Support for the satellite camp ban grew from the never-ending quest for competitive edge among the sport’s power brokers.

“It is clear to me the NCAA made the decision based on a few power five conferences that are clearly opposed to these camps,” Old Dominion head coach Bobby Wilder responded in an email.

Georgia State head coach Trent Miles hosted such coaches as Penn State’s James Franklin. For Miles, the shuttering of these camps underscores that the real collateral damage in this Power Five gamesmanship are the high school attendees.

“It’s very disappointing for the student-athletes who can’t afford to travel out of state to be seen by coaches and schools from other regions,” Miles said in an email. “Like the young man from Atlanta who would like to be seen by a Big Ten school but can’t afford to travel there. Now he doesn’t have that opportunity.”

Wilder, whose camps also hosted Penn State, expressed similar sentiment.

“I feel strongly these camps are a benefit to all the high school kids that cannot afford to travel individually to the schools they hope to attend due to the cost restraints on individual families,” he said.

Recruiting at this juncture of the 21st century changed dramatically. More prospects have access to more football programs than ever before, thanks to the proliferation of the internet and various recruiting services like Hudl.

However, that’s just one piece in a much larger puzzle. Impressing online has its value, but face-to-face interaction is a rare commodity.

Prospects are limited in the number of visits they can take, and financial constraints further complicate the process for some.
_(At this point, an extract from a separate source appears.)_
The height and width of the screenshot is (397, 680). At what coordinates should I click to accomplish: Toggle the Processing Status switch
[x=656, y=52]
“I recently spoke with Todd Berry, [American Football Coaches Association] President about the issue. I explained that in June of 2015 we ran our first ever camp with Penn State and attracted nearly 1000 kids,” Wilder explained. “We had over 40 schools represented from all divisions of college football. Every camper had the opportunity to visit with each school. Instead of making 40 individual trips to each school, they made one trip to be in front of 40 schools. The camps at Old Dominion are not just for the best players that attend. They are for every player that attends.”

“Every player” extends to the unheralded gems trying to make a name, all the way to the cream of the recruiting crop. No reaction better illustrates this than that of 5-star prospect Donovan Peoples-Jones.
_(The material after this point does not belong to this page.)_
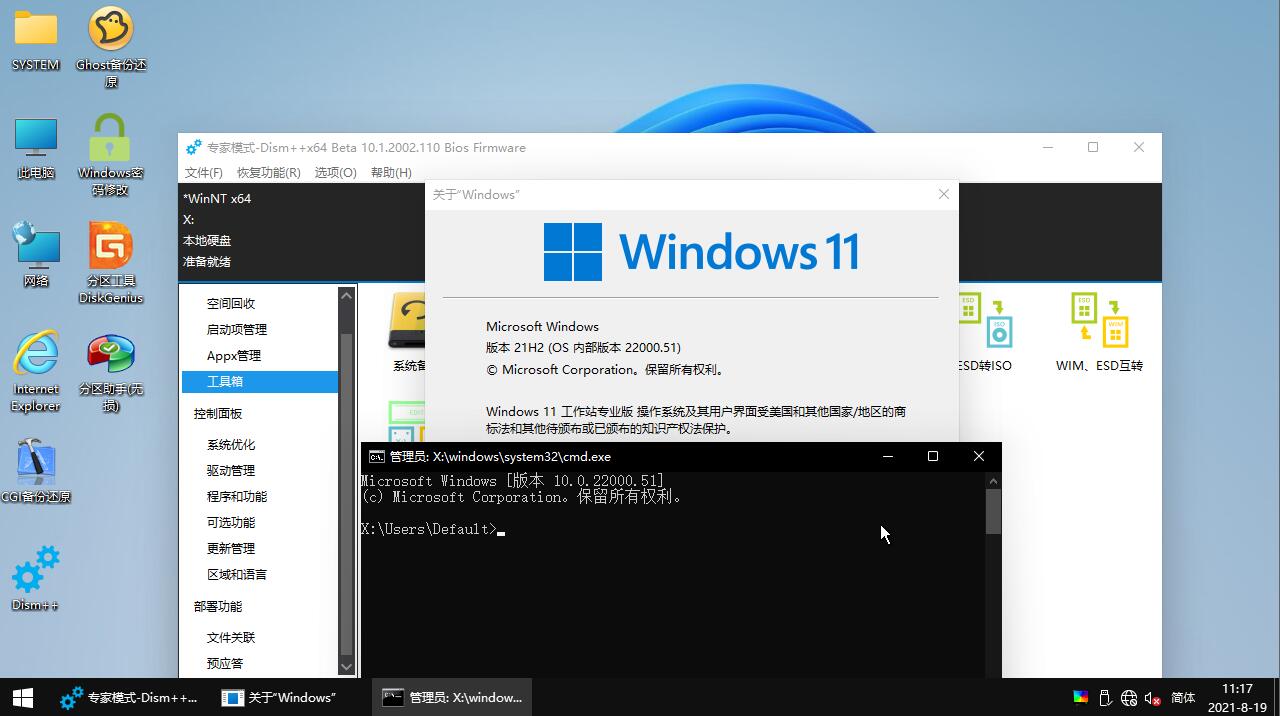Image resolution: width=1280 pixels, height=716 pixels.
Task: Open the 恢复功能(R) menu
Action: point(268,172)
Local to Big Ten Country, and carrying that rare 5-star distinction, Peoples-Jones doesn’t need a satellite camp to be discovered. But his impassioned tweet spoke not for those blue chips such as himself, but his peers.

The negative impact this ban has on prospects has been well-established via outlets other than CFB Huddle. Garnering less attention, the programs that hosted coaches like Harbaugh and Franklin provide further collateral damage.

The name-brand recognition inherent with programs like Penn State and Michigan gave a rub to such hosts as Georgia State and Old Dominion. As Wilder mentioned in his reply, Old Dominion attracted nearly 1,000 campers.

The university followed up on the success of its 2015 camps with plans to host Penn State, Michigan and Maryland in 2016.

“We will file a waiver through our compliance department with the NCAA for this summer,” Wilder explained. “I am hopeful they will grant the waiver to allow all the kids that have made plans to attend.”

Michigan, Penn State and Nebraska are all established. Georgia State and Old Dominion are not. Their football programs launched in 2010 and 2009.

These camps provided exposure to and for recruits to fledgling teams, trying to build their name. Sharing the national stage with a Michigan, a Penn State, a Nebraska often entails taking a paycheck and losing an early-season game by a handful of touchdowns.

The satellite camp ban denies these programs from sharing a platform with the sport’s power brokers as equals.

However, a confounding element to the satellite camp ban: six of 10 Football Bowl Subdivision conferences voted in favor of it. That includes Group of Five conferences with members that stood to gain from the camps.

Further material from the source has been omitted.